Ironically enough, the highlight of the performance wasn’t actually by Brandi. In between “Hard Way Home” and “The Eye”, she gave the stage to her longtime bandmates, twin Phil and Tim Hanseroth. They took on Simon & Garfunkel’s “The Sound of Silence” and did an extremely admirable job on the number with pristine two-part harmonies. I appreciated it and spying on Brandi who stood in the wings, I could tell that she appreciated it too.
Not only has Anderson .Paak released three fantastic albums- his latest being his 2019 LP Ventura– but he has the innate ability to bring the joie de vivre in those albums to life with his stage show. It’s not often we find a lead singer who spends a large portion of time on stage behind a drum kit. Phil Collins, Don Henley … even the soon to be addressed Dave Grohl .. all got their start behind a kit, but they eventually took center stage in front of their instrument when given the chance to front their own projects.
Anderson .Paak embraces the experience to perform while seated at his drums. While he would often leave drumming duties to the alternate drummer on stage so he could sing and strut the stage, he always came back to the top of the elevated platform to whack out some insane drum riff, all the while smiling for the whole world to see. And when he was away from his kit, he still had the rhythm of the music pulsing through his body, as he danced and strutted the width of the stage.
The Free Nationals, the band he plays with, were also seriously on point. The performed cuts from every album in Anderson’s repertoire, and even did a surprising- at least to me- cover of “Suede” off of his Yes, Lawd! collaboration with NxWorries and Knxwledge. I can only imagine how difficult it can be to keep up with the energy and spirit that Anderson oozes, but his players were on point every step of the way. He gave them moments to shine during extended jams throughout the set.
Scoring the Foo Fighters as the festival’s grand finale was, in my humble opinion, quite a feat. First, I was surprised that Dave and company would do this one-off as I had heard (and Dave confirmed at the show) that they were currently working on a new album. I deal with recording artists on a regular basis, and it’s not often I can get any of them to leave a studio to handle other business while in a creative state. Second, while I’m sure AWS paid a pretty penny to get the commitment, having as exciting a marquee name like the Foo Fighters top your bill not only gives the event cachet but also a legitimacy that tells possible competition that you aren’t messing around. Intersect was basically proclaiming, “Only top-shelf here, baby.”

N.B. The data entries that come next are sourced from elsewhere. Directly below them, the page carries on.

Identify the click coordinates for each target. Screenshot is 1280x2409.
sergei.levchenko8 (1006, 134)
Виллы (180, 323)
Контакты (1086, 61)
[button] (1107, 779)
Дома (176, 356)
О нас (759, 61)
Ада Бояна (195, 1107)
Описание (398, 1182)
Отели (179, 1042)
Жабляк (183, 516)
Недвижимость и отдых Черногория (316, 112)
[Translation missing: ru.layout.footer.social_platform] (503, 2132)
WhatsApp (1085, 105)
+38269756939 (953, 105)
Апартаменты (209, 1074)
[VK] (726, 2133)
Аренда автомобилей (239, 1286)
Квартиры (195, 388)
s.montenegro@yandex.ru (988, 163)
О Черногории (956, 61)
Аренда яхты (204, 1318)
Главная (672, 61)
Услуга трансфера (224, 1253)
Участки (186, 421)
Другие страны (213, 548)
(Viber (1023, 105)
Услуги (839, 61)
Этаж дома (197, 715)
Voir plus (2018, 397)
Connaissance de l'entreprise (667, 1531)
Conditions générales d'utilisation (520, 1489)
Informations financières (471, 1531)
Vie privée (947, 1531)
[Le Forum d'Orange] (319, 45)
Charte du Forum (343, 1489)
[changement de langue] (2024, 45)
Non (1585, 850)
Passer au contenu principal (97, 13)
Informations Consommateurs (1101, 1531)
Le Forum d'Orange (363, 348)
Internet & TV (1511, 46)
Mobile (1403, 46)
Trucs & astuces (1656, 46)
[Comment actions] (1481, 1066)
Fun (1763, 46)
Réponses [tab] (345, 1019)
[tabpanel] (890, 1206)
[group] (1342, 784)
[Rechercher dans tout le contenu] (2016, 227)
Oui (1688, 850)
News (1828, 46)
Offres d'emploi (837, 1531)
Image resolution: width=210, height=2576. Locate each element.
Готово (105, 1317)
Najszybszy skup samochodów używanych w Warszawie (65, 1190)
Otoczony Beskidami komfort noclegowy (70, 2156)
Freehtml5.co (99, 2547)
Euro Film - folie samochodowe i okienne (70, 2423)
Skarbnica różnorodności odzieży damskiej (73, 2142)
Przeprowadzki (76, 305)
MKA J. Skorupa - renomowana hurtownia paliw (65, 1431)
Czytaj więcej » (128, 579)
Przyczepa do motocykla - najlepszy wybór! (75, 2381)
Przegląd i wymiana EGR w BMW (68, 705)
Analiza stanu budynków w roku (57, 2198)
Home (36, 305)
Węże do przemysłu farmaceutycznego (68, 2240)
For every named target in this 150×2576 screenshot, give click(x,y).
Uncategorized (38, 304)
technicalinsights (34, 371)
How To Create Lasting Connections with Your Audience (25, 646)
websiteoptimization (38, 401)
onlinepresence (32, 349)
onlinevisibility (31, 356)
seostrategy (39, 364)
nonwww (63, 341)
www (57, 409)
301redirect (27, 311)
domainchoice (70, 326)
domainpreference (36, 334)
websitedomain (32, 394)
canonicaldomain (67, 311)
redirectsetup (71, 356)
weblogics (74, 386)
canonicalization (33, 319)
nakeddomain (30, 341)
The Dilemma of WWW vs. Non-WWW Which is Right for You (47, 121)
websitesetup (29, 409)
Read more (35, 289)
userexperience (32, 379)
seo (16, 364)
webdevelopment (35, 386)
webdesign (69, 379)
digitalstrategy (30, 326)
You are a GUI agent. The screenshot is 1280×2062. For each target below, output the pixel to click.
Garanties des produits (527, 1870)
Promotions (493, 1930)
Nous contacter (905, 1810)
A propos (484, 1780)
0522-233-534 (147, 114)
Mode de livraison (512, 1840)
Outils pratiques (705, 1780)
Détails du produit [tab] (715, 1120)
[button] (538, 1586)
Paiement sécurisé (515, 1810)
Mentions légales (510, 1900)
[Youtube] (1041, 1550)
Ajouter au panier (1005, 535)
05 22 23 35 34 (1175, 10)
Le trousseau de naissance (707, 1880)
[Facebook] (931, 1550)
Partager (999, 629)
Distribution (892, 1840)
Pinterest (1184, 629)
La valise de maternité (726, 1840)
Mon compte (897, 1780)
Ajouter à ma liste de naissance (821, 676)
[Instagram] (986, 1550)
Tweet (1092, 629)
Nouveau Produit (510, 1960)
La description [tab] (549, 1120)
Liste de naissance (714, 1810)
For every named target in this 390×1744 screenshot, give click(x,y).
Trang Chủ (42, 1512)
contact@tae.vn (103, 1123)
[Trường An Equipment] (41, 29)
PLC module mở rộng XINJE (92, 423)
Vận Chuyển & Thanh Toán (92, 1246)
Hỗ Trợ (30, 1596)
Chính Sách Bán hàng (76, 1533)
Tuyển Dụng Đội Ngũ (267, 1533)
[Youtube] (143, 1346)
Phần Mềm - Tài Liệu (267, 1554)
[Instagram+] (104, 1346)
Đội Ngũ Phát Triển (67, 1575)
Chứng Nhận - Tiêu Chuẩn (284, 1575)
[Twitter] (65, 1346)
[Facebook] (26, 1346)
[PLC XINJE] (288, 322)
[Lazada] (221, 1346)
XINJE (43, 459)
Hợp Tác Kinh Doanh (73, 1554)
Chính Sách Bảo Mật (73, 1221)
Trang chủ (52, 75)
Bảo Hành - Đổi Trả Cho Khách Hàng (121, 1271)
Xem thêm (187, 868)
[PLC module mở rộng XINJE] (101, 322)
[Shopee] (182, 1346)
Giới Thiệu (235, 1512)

Having spent a lot of 2019 on the road hitting up the festival circuit, Foo Fighters’ setlist was as polished as could be. “All My Life”, “Learn To Fly”, “Times Like These”, “Best Of You”, “Everlong”… their setlist was a veritable “best of” from their entire repertoire, and their hardcore fans (fans who rushed the festival grounds when doors opened, and faithfully stayed up at the front of the rails all day to get a front-row view) sang along to every songe, rapt with glee.
Though I had seen video clips of Dave taking the drums to let Taylor Hawkins take lead vocal duties on a cover of Queen’s “Under Pressure”, it was a treat fantastic to see happen live. I’ve been a fan of Taylor’s non-Foos projects. His self-titled, debut album Taylor Hawkins & The Coattail Riders is a very underrated album, and watching him turn on the front-man charm, on such an iconic song, was a real treat.
Also plentiful on the interwebs are impromptu moments when Dave engages the crowd to have some lucky fan join the band on stage to jam out for a song. That didn’t happen at Intersect though. Dave Invited someone to the stage … but it wasn’t to rock out on a song. It was to chug a beer (a Coors Light, apparently) with Dave! Before “Big Me”, Dave shotgunned a brew with a “big boy” wearing a Santa cap, who, as Dave quickly noted, wasn’t getting down the chimney this year. After pounding the beer, Dave wiped his face with the Santa Cap. Hilarious. Yet another footnote in Foo Fighters’ concert history.